■ Stored data:
___

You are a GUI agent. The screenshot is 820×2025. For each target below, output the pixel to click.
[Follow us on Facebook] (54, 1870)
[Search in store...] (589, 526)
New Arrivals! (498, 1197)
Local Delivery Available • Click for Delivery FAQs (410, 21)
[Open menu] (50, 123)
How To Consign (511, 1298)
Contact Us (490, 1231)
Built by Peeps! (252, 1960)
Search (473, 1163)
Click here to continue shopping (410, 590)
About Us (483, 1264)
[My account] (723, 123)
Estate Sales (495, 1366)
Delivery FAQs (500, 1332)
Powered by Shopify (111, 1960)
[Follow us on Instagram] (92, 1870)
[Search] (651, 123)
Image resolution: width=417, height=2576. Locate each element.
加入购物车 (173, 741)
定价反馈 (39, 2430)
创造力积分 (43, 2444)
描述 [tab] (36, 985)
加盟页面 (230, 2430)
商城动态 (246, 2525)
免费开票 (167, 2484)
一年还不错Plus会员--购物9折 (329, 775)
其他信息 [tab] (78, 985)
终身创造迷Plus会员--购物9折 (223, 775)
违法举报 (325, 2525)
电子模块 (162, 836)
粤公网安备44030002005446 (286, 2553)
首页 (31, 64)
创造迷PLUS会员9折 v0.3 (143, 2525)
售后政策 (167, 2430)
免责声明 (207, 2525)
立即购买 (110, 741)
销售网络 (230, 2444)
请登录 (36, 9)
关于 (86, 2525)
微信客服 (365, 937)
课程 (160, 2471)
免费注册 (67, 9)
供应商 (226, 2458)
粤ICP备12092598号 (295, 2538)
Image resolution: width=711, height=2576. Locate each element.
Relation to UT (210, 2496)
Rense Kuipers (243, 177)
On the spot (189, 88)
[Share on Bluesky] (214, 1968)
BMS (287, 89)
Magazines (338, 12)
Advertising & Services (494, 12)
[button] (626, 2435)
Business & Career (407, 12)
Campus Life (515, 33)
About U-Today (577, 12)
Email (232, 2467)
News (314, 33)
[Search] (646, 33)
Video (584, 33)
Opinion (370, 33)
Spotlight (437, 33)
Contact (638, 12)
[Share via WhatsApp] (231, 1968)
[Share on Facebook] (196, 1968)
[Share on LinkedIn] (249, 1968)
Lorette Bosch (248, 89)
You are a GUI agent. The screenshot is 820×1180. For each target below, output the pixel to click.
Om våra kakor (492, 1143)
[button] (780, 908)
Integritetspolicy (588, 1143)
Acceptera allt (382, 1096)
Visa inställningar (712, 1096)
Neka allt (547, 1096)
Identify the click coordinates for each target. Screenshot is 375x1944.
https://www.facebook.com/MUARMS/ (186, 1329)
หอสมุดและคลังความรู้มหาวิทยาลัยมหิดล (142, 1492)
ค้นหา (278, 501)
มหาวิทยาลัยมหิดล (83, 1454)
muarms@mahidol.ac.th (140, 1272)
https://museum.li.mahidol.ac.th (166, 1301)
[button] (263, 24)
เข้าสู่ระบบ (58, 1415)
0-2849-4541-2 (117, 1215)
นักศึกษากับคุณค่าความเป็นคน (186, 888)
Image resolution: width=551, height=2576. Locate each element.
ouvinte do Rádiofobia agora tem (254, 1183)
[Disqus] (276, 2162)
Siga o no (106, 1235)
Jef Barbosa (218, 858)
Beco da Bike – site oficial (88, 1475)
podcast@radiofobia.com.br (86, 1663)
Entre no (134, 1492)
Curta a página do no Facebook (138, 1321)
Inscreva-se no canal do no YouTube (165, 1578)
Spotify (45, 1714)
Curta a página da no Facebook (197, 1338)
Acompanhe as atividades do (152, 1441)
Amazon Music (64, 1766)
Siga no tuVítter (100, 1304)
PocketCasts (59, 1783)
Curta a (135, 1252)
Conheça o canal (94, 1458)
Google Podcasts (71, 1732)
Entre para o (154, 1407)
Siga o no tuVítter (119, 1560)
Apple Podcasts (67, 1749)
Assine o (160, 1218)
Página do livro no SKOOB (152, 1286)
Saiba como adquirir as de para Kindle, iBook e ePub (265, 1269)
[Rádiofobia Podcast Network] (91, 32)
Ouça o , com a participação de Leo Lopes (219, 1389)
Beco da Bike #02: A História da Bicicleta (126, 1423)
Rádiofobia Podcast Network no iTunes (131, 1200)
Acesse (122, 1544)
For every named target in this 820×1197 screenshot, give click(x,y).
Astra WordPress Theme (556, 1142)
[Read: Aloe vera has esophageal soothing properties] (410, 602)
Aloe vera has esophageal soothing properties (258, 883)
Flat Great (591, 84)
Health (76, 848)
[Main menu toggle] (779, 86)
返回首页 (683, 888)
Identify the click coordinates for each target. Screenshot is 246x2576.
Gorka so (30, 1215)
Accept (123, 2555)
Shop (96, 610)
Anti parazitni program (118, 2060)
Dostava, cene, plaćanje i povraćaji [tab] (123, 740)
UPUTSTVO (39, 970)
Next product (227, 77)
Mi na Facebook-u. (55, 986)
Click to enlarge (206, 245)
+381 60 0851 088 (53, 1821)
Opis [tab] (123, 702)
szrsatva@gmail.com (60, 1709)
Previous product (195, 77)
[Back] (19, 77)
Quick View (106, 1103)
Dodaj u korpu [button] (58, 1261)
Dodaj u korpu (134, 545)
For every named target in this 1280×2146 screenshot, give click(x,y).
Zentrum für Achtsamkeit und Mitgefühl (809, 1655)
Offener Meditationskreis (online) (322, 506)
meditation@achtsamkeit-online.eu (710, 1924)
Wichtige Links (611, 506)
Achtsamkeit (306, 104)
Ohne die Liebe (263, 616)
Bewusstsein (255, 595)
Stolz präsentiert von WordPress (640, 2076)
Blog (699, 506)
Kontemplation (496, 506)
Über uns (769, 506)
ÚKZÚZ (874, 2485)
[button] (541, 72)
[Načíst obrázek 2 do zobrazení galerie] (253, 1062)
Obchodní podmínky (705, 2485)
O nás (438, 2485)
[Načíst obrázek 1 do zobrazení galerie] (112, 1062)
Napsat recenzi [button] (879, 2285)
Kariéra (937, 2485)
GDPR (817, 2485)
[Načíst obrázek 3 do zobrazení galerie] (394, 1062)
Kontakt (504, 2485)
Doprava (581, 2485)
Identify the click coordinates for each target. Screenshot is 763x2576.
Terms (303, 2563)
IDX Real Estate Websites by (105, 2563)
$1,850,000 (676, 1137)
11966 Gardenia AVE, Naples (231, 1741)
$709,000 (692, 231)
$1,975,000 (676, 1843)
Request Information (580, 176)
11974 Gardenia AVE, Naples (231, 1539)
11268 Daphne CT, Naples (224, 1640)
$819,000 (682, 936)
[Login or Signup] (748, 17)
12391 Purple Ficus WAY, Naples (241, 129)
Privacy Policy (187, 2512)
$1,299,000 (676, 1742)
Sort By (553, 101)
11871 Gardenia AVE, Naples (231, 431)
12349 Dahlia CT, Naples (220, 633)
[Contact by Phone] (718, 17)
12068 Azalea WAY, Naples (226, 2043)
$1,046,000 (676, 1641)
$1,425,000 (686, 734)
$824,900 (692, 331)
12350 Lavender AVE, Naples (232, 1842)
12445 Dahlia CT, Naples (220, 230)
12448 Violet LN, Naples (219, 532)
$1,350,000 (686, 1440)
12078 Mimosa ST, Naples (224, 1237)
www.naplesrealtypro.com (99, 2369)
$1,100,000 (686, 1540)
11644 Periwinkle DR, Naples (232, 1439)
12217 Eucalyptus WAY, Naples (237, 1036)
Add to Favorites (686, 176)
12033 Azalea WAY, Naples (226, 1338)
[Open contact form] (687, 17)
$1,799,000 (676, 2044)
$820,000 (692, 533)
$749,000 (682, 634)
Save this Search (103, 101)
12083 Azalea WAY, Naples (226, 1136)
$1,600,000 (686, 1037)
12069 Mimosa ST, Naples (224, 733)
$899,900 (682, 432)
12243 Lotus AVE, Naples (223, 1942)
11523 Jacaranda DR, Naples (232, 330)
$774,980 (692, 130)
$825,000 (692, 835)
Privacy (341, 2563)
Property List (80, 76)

___

■ What to do:
Wherever the string "Locate" appears in the data above, copy the line it sits in.

■ Answer for this exercise:
Image resolution: width=417, height=2576. Locate each element.
Image resolution: width=711, height=2576. Locate each element.
Image resolution: width=551, height=2576. Locate each element.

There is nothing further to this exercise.